Lamine Guèye. Criar uma federação sozinho para cumprir um sonho
Tinha o sonho de ver neve quando foi viver para a Suíça e, mais tarde, descobriu o esqui. Senegalês, não descansou enquanto não criou uma federação, mentindo um pouco pelo caminho, que lhe permitisse chegar aos Jogos Olímpicos. A mãe achou que estava doido mas Lamine não desistiu e chegou a Sarajevo-1984 ensanduichado por americanos e soviéticos.
Do Senegal para o coração da Europa
«Aluno turbulento, mandaram-me para a Suíça para refrescar as ideias. Aí, descobri a neve e o esqui. A paixão da minha vida. E criei o meu sonho: representar o Senegal nos Jogos Olímpicos de Inverno.

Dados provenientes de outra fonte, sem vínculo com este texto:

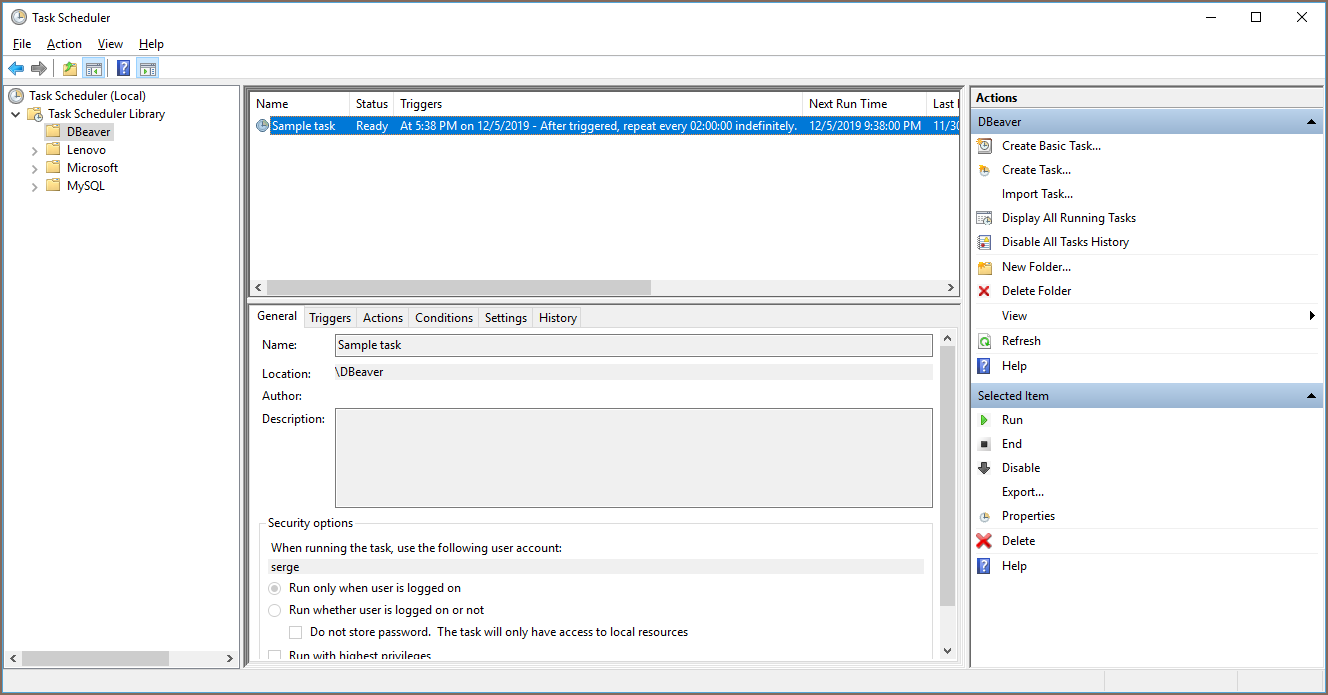Click the Import Task... link

click(1037, 194)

O mais maravilhoso é que consegui. Em Sarajevo, em 1984.»
Se a palavra Senegal e a data 1984 não estivessem na citação anterior, esta podia ser a vida de qualquer atleta de desportos de inverno. Mas não é. É a de Lamine Guèye, o rapaz irrequieto enviado para a Europa depois da morte do avô, em 1968, que fez história e se tornou o primeiro negro a participar numa edição dos Jogos Olímpicos de Inverno (Tofiri Kibuuka, norueguês nascido no Uganda, participou oito anos antes na primeira edição dos Jogos Paralímpicos de Inverno, em Örnsköldsvik).
Aos oito anos, a mãe e a avó decidiram enviá-lo para a Suíça para o «acalmar». O primeiro choque não foi a língua, a cultura, os costumes. «É tudo verde à minha volta. Nada de neve. Na minha cabeça, ela continuava tão longe como a lua», lembrou. Teve de esperar pelo início desse inverno, uns dias depois do natal. «Estava um silêncio pouco habitual na rua. Abri as persianas e o branco incendiou-me as retinas.» O momento é mágico para o miúdo nascido em 1960 – e marca o início da sua história no desporto.

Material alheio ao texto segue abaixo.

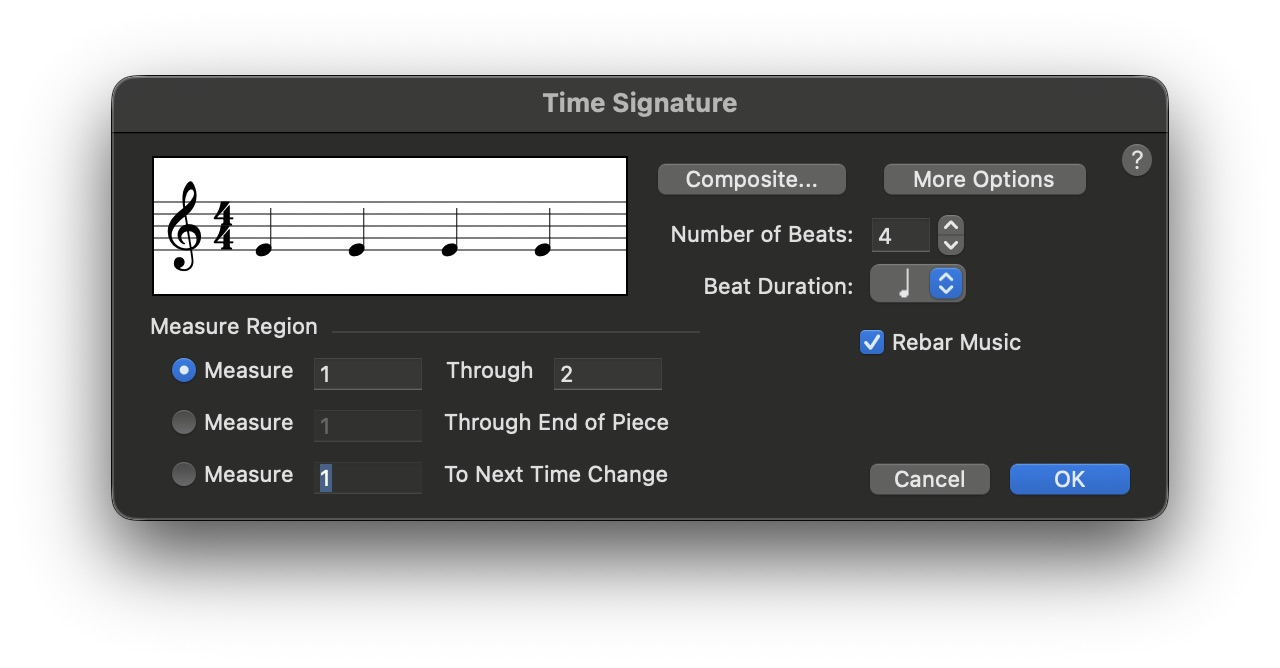
Task: Select the Measure Through radio button
Action: [x=184, y=371]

Aos 17 anos, já tinha como sonho o esqui – mas o desporto que pratica é o hóquei. «De volta ao Senegal, uma manhã, disse à minha mãe que ia criar a Federação Senegalesa de Esqui. Ela achou que estava doido, mas a ideia ficou.»
Durante o ano seguinte, redigiu os estatutos da futura federação em três línguas, e «aldraba um pouco» ao dizer que são 47 os esquiadores senegaleses, apesar de ser o único. O tempo passou mas, apesar da boa receção à ideia por parte do presidente do Senegal, Léopold Sédar Senghor, os jogos de Lake Placid em 1980 ainda não contam com nenhum senegalês.
Rumo a Sarajevo
Quatro anos depois, no entanto, Guèye é surpreendido pelo Comité Olímpico Internacional, que lhe permite competir pelo Senegal em Sarajevo, nas provas de downhill e slalom gigante. Os anos anteriores tinham sido um rol de lesões e paragens, mas finalmente ia ter a sua oportunidade. E podia competir ao lado do seu ídolo, o austríaco Franz Klammer.

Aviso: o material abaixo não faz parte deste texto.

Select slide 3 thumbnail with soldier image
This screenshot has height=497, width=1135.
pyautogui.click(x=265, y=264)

«Na aldeia olímpica, ando como uma criança na Disneyland. Está tudo envolto numa neblina mágica e eu sozinho, sem um treinador. Nas ruas e corredores, muitos atletas falam espontaneamente comigo. Solidariedade, respeito, o verdadeiro espírito olímpico», recorda.
Na cerimónia de abertura, observa o ambiente. Dos Estados Unidos vêm cerca de três centenas de atletas, duas centenas representam a União Soviética. A ordem de entrada dita que é entre essas delegações que estará.
«Eu estou completamente sozinho. Quando entro na arena, ensanduichado entre americanos e soviéticos, agarro com todas as minhas forças a bandeira do Senegal. À minha frente, o estádio levanta-se e começa a gritar ‘Senegal! Senegal!’. Expludo em lágrimas, é o culminar de um sonho. Queria que o meu pai e o meu avô me vissem. Penso no Senegal e, de repente, apercebo-me do simbolismo da minha presença: nunca um esquiador da África negra tinha participado nuns jogos de Inverno!»
Nessa noite não consegue dormir, e traça a sua missão: não desiludir o continente africano. Quer fazer a corrida da sua vida, e pensa até em medalhas, “como todos os atletas”. Na prova de downhill termina na 51.ª posição; no slalom gigante é 57.º.
O resto é história. Depois de Sarajevo, Guèye decide ficar temporariamente fora das pistas, e é na televisão que vê, em 1988, a equipa jamaicana de bobsleigh a competir em Calgary. Volta ao ativo logo depois, e participa em cinco eventos nos jogos de 1992 (Albertville) e na prova de downhill em 1994 (Lillehammer), apesar de não conseguir chegar ao fim.